Aim of the exercise | Give the count of lines below that include the word "Terms", and say nothing else.

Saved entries
-*-*-

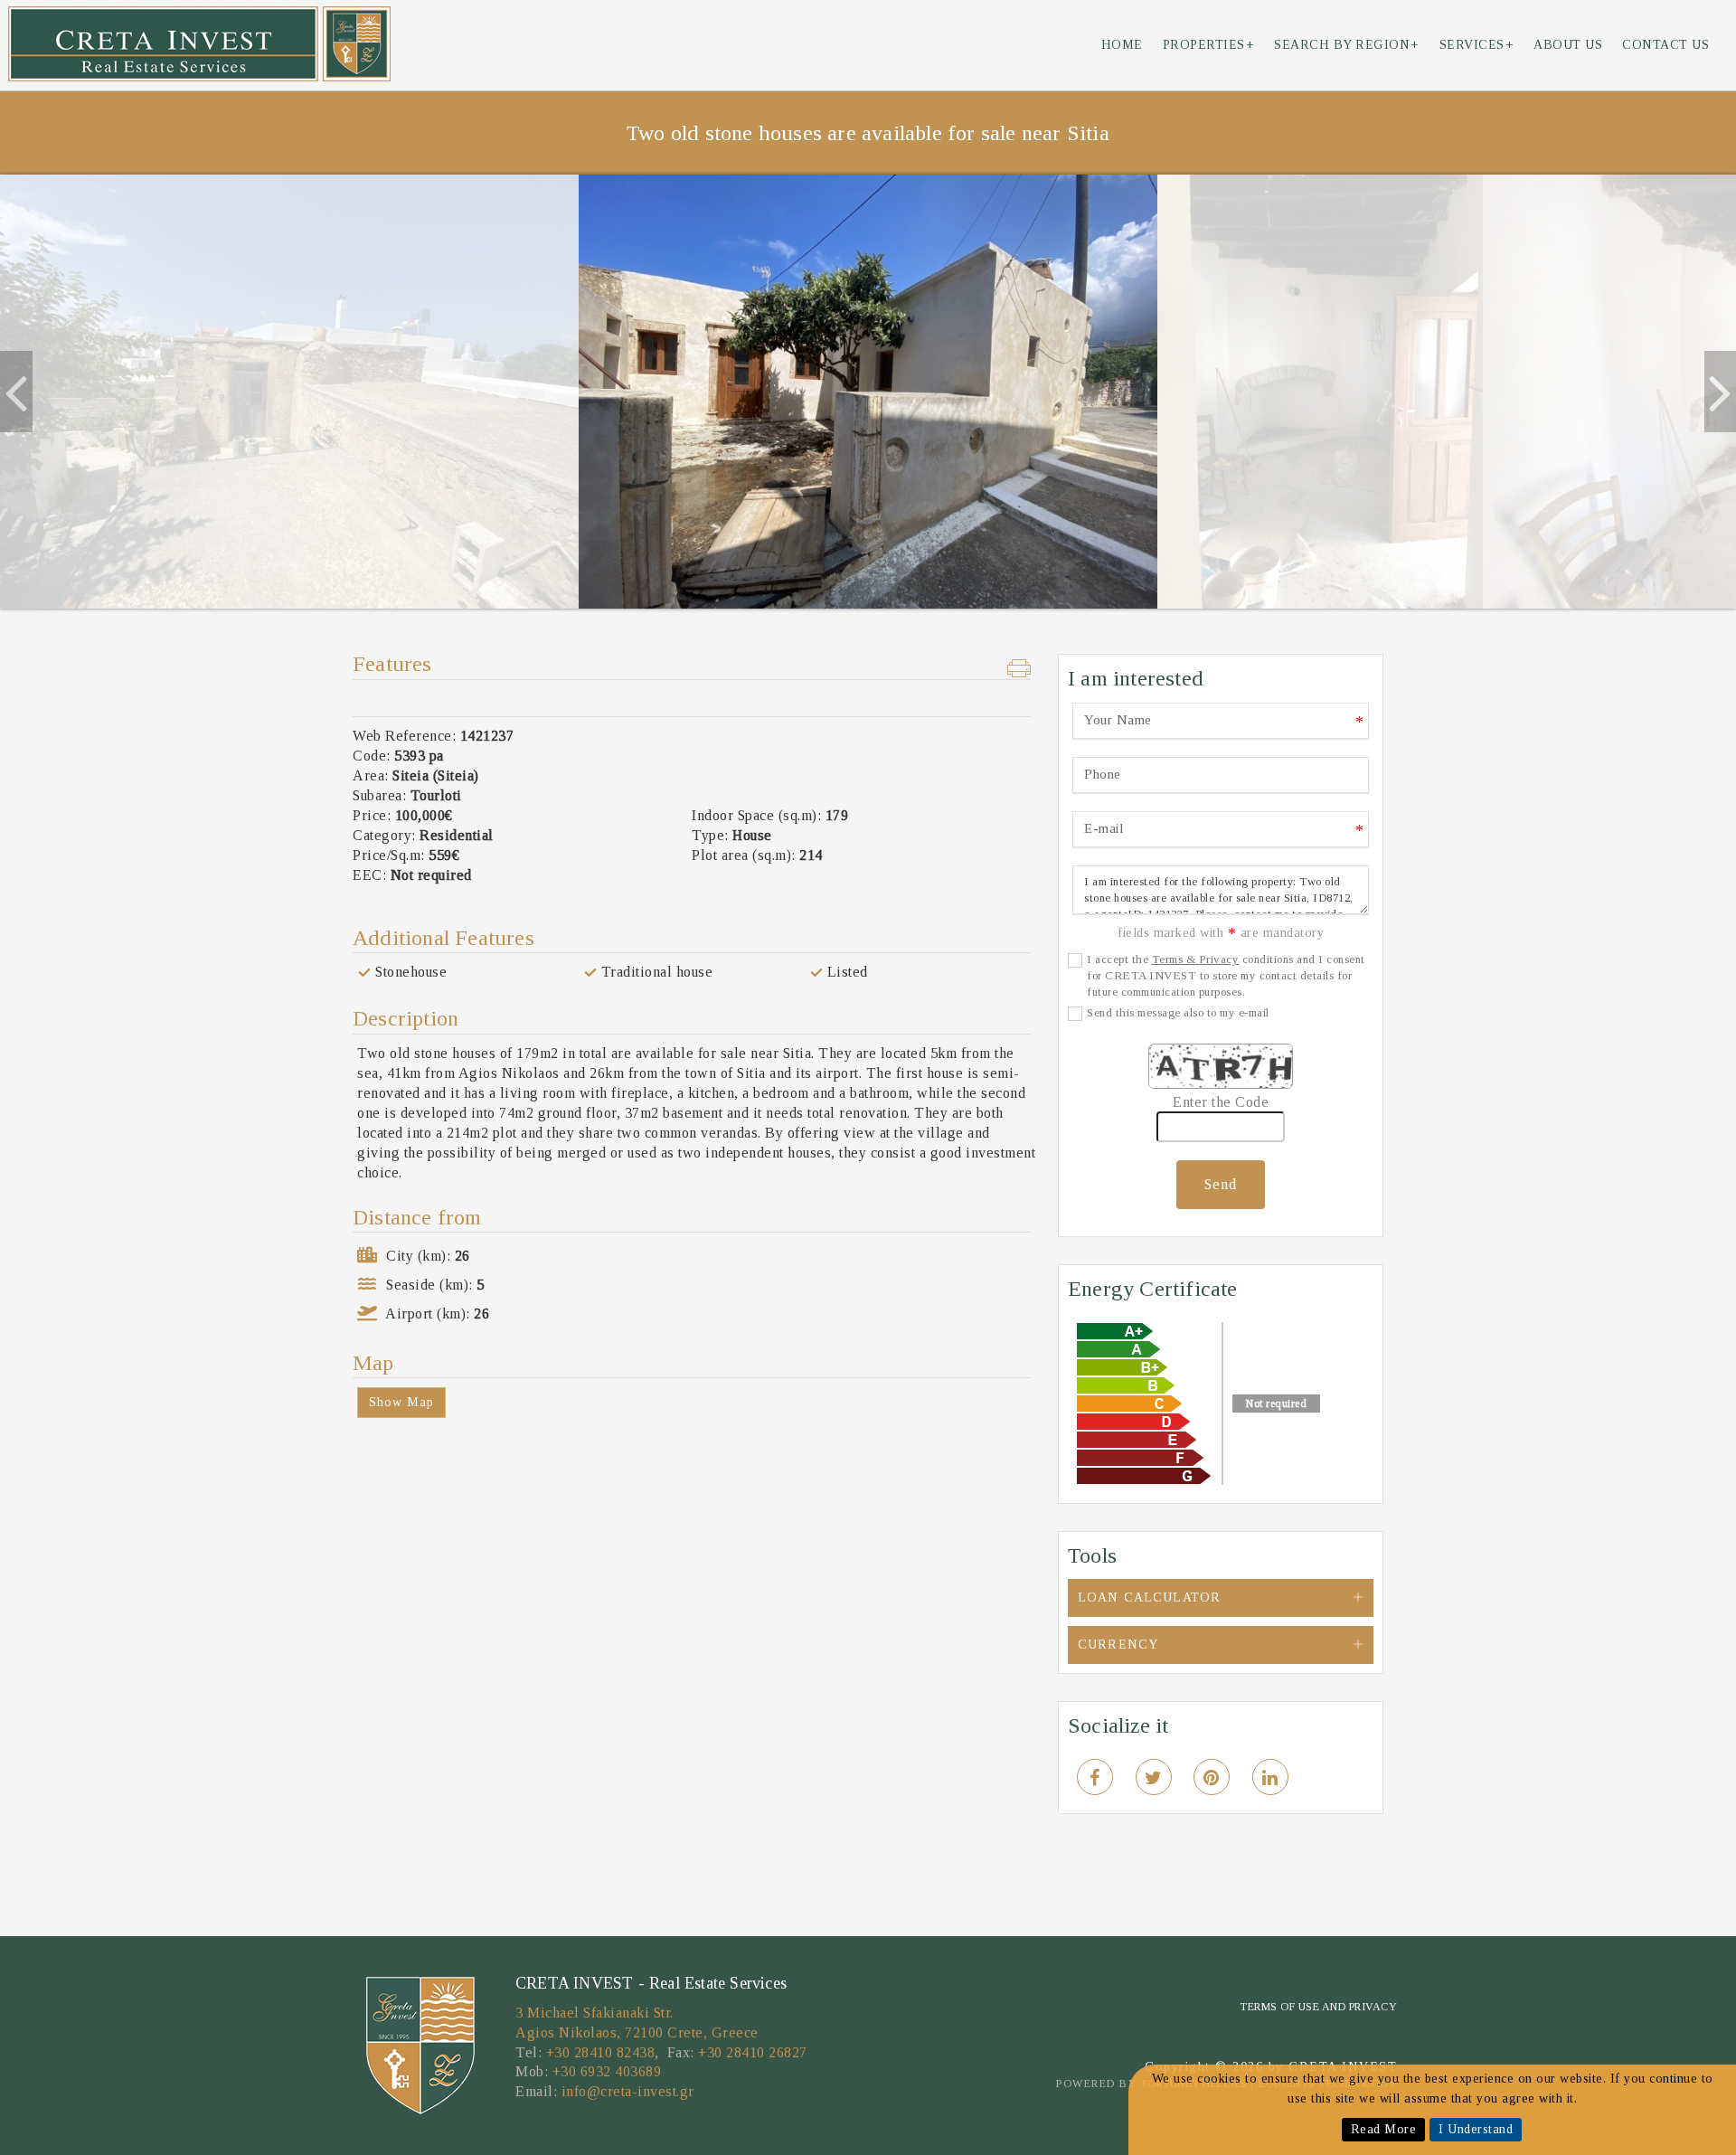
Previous (13, 391)
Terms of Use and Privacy (1318, 2006)
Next (1717, 391)
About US (1567, 45)
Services (1476, 45)
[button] (1019, 670)
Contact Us (1665, 45)
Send (1220, 1184)
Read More (1384, 2129)
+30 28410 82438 (601, 2052)
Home (1122, 45)
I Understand (1476, 2129)
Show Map (401, 1402)
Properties (1209, 45)
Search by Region (1347, 45)
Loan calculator (1149, 1597)
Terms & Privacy (1196, 959)
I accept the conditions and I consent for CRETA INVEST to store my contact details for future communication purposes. (1226, 975)
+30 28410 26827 (752, 2052)
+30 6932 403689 (607, 2071)
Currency (1118, 1644)
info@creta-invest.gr (627, 2091)
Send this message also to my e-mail (1178, 1012)
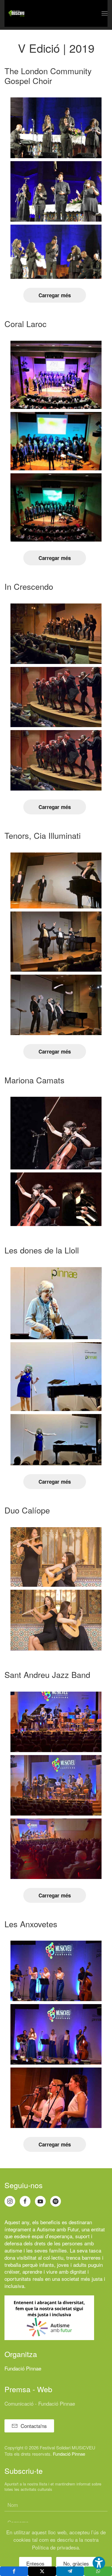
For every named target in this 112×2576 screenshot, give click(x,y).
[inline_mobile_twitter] (42, 2571)
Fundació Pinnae (22, 2368)
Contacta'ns (34, 2425)
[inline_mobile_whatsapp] (98, 2571)
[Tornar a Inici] (16, 13)
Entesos (35, 2563)
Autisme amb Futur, (58, 2229)
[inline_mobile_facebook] (14, 2571)
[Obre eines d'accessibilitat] (99, 2563)
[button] (105, 13)
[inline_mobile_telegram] (70, 2571)
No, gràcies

-*-*-

Final answer | 2